From Apple’s iTunes and Google’s Play Store to Netflix and Amazon Prime and terrestrial channels and catch up / on-demand services, there is no shortage of opportunities for to view film and this is before we consider the role of the cinema.
The artistic opportunities presented across these forms is varied and gives viewers unprecedented access, wherever and whenever they like.
At the beginning of February a new dynamic was added to the mix in the shape of a series of short films entitled Shield 5, directed by Anthony Wilcox whose credits include: Hot Fuzz (2007), A Mighty Heart (2007) and Pearl Harbour (2001). The rise and development of video sharing platforms such as YouTube and Vimeo have made the sharing of short films highly democratic, so in this sense the idea of a new short film may not sound so radical.
However, Shield 5 was presented on Instagram throughout February in 28 15 second clips uploaded daily at 5pm.
Shield 5 is the story of a security driver who is arrested for a diamond heist and is forced to go on the run. Each day a new 15 second video clip and a photo are uploaded, revealing a little more of the story. You can follow the story on Instagram here.
As a platform, Instagram built its reputation as a hub for photographers when it launched in 2010, before adding video in 2013 and building on this to include their new time-lapse app called ‘Hyperlapse’. The social network offers a global appeal for artists, producers and makers to share their work and for it to be discovered.

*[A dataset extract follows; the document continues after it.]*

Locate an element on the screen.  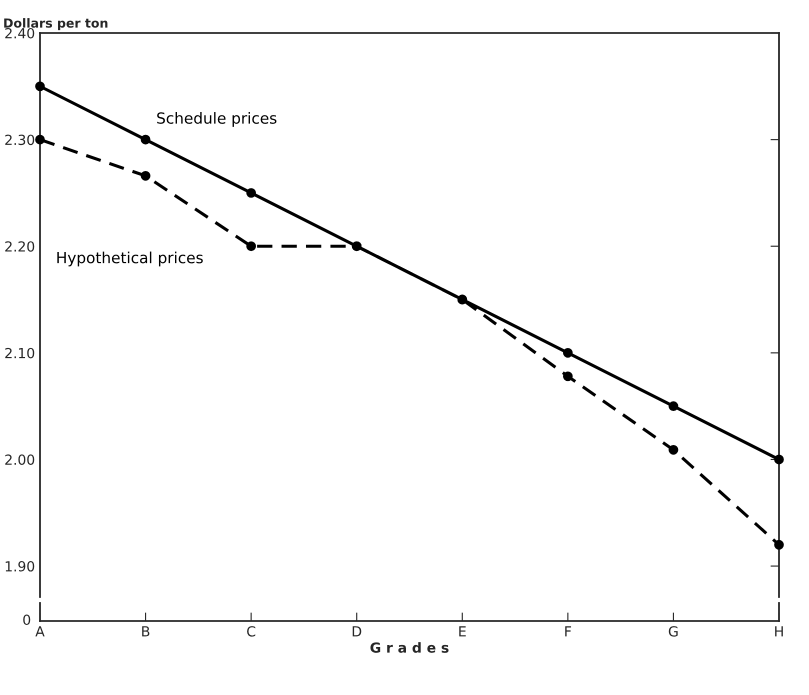
x-axis-title: G r a d e s is located at coordinates (410, 648).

One could say that the success of Instagram is down to its limitations: square photos, a certain number of filters, a max running time of 15 seconds for video. Limits like these often inspire creative and unusual outcomes, by encouraging the artist or maker to reduce their concept down to its essential ingredients. Video was the next natural step for a platform dedicated to the visual image.
In the same year (2013) was the launch of the Twitter-owned app Vine, which invites users to produce videos in under six seconds as opposed to Instagram’s fifteen second rule. Both apps shows how small the time frame for producing video online can be, and present a real challenge to filmmakers used to more tradtional formats.

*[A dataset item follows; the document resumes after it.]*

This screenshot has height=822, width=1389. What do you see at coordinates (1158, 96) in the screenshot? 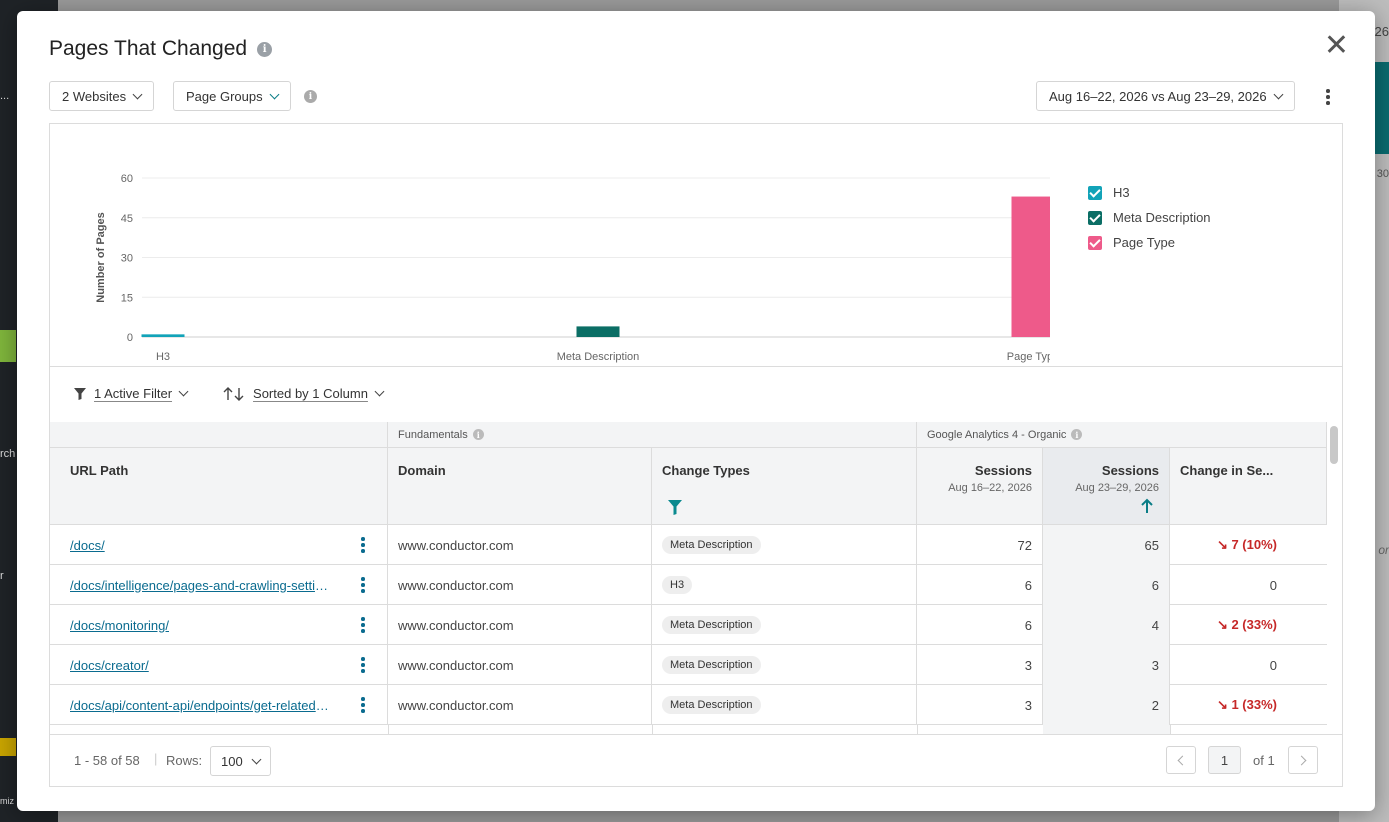
I see `date-range-label: Aug 16–22, 2026 vs Aug 23–29, 2026` at bounding box center [1158, 96].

However, according to research, it is estimated that on average our online attention span is just 6 seconds. When you compare that to the average length of a feature film (90 - 120 minutes), you can see the extremes in our traditional, versus emerging viewing habits.

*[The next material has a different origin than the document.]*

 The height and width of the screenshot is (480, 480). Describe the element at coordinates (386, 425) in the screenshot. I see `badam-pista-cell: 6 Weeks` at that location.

In today’s world we consume film when we want to; we do not need to wait for a dedicated time to watch a film, as everything is available on demand, at the push of a button or the swipe of a screen. There is not a ‘one-size-fits-all’ policy when it comes to watching film anymore, and Shield 5 is a great example of this. Wilcox's series is an experiment on a platform which is used to express creative ideas, and makes the most of the limits in place on the platform to produce something which broadens the artistic reach of film.